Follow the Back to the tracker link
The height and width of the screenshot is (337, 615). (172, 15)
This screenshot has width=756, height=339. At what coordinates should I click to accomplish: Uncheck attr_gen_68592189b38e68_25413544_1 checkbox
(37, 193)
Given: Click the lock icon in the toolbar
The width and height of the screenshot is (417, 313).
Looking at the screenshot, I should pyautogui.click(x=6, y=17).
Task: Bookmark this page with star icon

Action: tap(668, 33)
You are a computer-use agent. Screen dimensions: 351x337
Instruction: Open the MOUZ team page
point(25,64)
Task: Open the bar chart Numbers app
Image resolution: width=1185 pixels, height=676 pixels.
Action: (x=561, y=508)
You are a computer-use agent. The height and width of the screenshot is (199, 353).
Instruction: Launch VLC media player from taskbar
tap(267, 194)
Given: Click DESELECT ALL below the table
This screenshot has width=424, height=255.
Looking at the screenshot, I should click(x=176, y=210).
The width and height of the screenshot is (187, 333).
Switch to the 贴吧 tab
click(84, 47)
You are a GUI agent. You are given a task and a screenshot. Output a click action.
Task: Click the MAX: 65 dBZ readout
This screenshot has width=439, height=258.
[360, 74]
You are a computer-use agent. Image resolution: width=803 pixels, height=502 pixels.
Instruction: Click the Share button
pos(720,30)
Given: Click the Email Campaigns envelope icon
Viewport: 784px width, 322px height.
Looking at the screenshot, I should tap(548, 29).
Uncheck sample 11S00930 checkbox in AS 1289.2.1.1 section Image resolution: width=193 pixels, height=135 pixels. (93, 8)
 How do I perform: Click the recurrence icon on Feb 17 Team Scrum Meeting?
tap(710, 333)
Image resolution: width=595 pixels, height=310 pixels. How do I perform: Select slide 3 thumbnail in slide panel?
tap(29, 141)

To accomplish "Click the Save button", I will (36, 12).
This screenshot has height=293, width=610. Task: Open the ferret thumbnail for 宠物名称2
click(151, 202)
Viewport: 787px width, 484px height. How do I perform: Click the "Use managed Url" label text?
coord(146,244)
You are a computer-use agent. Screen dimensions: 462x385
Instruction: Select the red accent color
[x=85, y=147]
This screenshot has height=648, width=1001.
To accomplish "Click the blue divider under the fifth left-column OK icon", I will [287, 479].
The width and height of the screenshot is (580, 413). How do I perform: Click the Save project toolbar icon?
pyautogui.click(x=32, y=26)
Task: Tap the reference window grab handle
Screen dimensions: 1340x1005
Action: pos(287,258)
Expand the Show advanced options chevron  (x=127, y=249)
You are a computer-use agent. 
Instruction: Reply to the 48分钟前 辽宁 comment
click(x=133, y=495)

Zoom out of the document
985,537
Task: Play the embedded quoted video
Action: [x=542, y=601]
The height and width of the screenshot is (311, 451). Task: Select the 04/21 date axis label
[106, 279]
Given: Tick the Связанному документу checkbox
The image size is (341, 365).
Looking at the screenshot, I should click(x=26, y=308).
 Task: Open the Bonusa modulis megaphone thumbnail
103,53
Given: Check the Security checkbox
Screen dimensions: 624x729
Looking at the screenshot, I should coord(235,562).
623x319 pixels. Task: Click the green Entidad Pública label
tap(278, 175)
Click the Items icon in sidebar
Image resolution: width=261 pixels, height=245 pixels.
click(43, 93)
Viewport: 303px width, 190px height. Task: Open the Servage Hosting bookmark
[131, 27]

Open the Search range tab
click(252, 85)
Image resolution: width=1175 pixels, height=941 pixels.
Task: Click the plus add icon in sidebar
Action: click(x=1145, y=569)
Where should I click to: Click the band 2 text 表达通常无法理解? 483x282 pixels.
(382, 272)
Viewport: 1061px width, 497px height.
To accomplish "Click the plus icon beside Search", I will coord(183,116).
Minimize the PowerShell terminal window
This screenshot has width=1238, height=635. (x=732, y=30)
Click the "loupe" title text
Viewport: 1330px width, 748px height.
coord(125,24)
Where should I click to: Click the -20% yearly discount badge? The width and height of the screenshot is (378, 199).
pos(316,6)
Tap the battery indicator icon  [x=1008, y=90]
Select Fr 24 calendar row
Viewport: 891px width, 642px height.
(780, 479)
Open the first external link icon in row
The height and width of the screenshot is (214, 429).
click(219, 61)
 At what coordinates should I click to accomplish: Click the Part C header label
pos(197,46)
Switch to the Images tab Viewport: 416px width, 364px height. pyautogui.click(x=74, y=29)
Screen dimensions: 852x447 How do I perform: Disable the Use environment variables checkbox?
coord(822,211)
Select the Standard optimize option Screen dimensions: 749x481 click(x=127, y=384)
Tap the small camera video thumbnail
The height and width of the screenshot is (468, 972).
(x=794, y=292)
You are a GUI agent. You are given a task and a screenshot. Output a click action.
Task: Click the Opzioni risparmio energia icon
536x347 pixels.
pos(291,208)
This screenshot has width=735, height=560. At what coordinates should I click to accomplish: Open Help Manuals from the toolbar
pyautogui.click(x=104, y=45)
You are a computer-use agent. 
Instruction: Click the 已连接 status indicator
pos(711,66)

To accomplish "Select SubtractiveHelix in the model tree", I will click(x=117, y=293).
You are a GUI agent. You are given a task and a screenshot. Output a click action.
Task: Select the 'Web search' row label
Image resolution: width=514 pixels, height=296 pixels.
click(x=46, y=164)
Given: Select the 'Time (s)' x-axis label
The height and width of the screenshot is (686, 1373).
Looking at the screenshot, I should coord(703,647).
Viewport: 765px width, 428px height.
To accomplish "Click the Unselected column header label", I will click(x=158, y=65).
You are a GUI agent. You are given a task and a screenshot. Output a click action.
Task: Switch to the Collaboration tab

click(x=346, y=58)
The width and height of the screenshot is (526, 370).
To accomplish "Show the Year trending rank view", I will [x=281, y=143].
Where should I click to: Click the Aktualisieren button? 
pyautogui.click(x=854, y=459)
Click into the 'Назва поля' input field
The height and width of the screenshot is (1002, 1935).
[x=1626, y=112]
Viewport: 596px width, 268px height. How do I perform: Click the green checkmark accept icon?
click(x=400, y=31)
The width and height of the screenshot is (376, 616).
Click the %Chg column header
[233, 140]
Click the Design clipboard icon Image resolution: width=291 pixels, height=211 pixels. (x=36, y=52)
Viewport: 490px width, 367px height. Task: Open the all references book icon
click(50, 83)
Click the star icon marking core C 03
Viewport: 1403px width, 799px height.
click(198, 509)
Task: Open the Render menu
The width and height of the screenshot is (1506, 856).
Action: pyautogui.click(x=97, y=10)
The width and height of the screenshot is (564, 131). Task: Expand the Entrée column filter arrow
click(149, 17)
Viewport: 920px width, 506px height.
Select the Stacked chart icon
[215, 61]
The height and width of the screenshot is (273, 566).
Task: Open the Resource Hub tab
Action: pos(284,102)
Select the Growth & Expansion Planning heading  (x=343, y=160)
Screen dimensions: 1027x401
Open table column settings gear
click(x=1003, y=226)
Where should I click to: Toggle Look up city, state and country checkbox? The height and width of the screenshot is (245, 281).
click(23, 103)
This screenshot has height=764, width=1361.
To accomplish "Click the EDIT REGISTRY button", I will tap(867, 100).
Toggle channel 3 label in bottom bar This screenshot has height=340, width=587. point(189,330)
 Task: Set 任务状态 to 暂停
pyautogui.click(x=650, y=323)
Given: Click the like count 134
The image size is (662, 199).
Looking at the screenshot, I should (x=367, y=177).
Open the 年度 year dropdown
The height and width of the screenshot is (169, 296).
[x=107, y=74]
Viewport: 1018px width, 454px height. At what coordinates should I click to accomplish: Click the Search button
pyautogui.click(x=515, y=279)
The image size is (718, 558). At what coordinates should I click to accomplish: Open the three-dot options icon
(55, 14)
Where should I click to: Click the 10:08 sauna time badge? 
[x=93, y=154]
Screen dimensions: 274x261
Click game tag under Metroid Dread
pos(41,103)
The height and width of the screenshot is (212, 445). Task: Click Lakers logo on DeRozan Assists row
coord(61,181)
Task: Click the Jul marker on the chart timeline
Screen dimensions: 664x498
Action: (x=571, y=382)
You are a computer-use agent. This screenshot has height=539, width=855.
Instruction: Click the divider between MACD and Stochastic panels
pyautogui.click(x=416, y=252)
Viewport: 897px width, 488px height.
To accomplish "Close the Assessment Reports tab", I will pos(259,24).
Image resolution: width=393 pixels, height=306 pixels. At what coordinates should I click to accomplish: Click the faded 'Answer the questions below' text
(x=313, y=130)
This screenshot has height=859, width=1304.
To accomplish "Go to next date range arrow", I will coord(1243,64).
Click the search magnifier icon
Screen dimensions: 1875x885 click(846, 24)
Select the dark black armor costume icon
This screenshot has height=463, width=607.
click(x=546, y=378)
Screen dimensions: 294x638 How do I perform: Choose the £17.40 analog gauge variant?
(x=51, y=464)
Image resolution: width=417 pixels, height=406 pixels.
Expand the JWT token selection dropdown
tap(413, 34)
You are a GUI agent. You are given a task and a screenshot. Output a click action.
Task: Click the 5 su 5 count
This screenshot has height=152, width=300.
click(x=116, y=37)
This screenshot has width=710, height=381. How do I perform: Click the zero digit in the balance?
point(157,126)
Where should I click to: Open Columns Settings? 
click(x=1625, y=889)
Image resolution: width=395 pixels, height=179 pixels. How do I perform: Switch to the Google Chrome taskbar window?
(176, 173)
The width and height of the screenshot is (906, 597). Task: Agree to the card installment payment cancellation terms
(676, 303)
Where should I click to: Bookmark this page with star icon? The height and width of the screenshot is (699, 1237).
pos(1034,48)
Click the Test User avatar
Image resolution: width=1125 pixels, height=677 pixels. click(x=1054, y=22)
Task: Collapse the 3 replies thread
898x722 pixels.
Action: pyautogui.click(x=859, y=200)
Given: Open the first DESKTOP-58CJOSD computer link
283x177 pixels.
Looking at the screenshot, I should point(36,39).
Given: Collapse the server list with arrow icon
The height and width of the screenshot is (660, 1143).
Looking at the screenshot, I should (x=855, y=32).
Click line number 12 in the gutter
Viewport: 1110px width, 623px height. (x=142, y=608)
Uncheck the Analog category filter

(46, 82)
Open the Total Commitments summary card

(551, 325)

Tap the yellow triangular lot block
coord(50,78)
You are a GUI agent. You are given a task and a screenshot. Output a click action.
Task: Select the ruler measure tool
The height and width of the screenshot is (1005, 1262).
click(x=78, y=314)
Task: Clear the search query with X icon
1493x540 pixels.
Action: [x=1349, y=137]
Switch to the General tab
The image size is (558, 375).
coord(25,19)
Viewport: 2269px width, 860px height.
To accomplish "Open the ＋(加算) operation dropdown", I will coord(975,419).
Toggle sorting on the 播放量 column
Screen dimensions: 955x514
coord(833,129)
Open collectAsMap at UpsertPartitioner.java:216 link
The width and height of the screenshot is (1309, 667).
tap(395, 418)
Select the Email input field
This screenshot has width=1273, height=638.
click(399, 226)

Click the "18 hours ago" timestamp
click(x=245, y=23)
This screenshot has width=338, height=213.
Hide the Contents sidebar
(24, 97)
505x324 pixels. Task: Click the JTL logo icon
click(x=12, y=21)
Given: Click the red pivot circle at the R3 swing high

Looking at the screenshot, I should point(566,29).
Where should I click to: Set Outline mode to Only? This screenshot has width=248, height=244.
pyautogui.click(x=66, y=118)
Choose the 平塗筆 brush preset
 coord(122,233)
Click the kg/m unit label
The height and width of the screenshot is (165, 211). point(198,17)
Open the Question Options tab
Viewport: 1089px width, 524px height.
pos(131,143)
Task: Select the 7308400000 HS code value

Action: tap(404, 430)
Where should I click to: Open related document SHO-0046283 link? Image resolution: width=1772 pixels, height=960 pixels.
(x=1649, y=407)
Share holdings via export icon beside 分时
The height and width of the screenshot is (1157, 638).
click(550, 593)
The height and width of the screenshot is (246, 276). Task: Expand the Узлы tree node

* [WHAT YOU WILL DO] Copy the lines above, starting with the first one and ending with the line that contains "Action: tap(668, 33)". Keep every character the same.

* [ANSWER IN FULL]
Follow the Back to the tracker link
The height and width of the screenshot is (337, 615). (172, 15)
This screenshot has width=756, height=339. At what coordinates should I click to accomplish: Uncheck attr_gen_68592189b38e68_25413544_1 checkbox
(37, 193)
Given: Click the lock icon in the toolbar
The width and height of the screenshot is (417, 313).
Looking at the screenshot, I should pyautogui.click(x=6, y=17).
Task: Bookmark this page with star icon

Action: tap(668, 33)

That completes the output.